Christian Ingrao : Tout dépend de leur date de capture. Lors de la campagne éclair Barbarossa, les prisonniers tombent en masse entre les mains de la Wehrmacht. L’armée allemande opère de grandes batailles d’encerclement. Or dès avant la guerre, il avait été décidé de ne pas nourrir les prisonniers. En d’autres termes, les quelque 2,5 à 3 millions de prisonniers de guerre soviétiques qui sont capturés entre juin 1941 et février 1942 sont peu ou prou voués à la mort.

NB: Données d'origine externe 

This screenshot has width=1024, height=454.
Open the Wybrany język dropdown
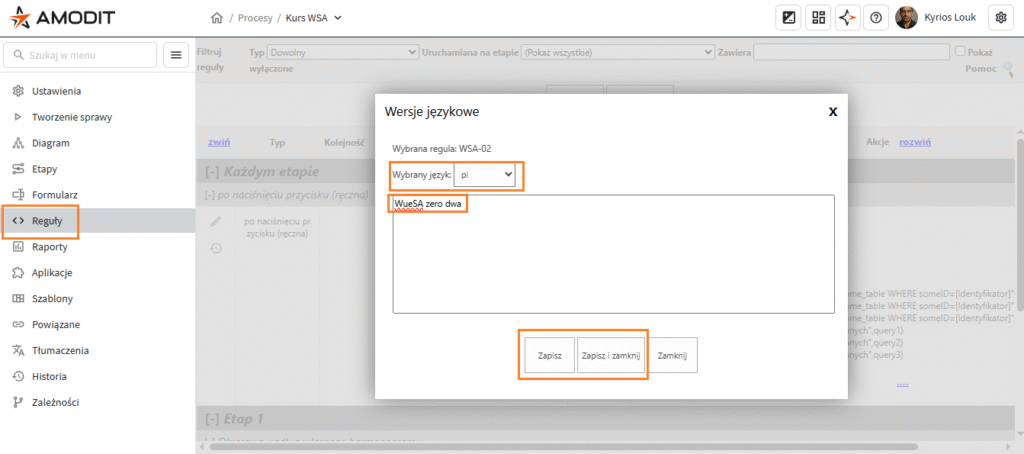[484, 175]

Ceux qui sont encerclés par les armées de la Wehrmacht et sont faits prisonniers, sont envoyés dans d’immenses zones de rassemblement. Ce peut être des zones quasiment en rase campagne avec simplement des barbelés ; à Minsk, c’est une usine de machines agricoles ; à l’arrière, en Pologne par exemple, ce sont d’anciens terrains d’exercice de la Wehrmacht des années 1939-1940 qui sont transformés en camps de prisonniers. Et à partir de ce moment-là, on ne les nourrit plus, on ne leur donne plus d’eau. Ils ont entre trois semaines et trois mois d’espérance de vie.

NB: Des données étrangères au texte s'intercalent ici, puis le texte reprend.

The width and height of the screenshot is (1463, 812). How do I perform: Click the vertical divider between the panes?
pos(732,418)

Existe-t-il des variantes à ce schéma funeste ?
D’autres soldats n’ont pas un sort meilleur… Au départ, dans ces zones qu’ils ont envahies – la Biélorussie, les États baltes, l’Ukraine – les nazis mettent en place un système d’occupation qui est le plus léger possible et qui se concentre essentiellement sur les villes et sur les voies de communication. Mais, à partir de l’automne 1941, les politiques d’occupation nazies se radicalisent : des dizaines de milliers de soldats, estimant que le combat est vain, essayent de rentrer en Russie en prenant les axes routiers et les nazis mettent en place des politiques de chasse contre ce qu’ils appellent les « Ostfremden », les personnes qui sont extérieures aux localités qu’ils tiennent. Ils installent alors des barrages sur les axes routiers, inspectent les cheveux des gens : s’ils ont les cheveux coupés trop court, ils les fusillent…

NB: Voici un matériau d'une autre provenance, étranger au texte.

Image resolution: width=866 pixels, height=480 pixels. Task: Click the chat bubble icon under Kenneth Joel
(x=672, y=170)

Troisième destin possible ? Celui des soldats qui ont vu les autres se faire fusiller et qui décident de se retirer des axes de communication. Ils rentrent dans les forêts. Et ils vont récupérer les armes qui jonchent leur sol pour essayer de se nourrir en « demandant » aux paysans à manger. Ce sont les premiers partisans ; et ce sont les nazis qui ont littéralement suscité la première génération des mouvements de partisans !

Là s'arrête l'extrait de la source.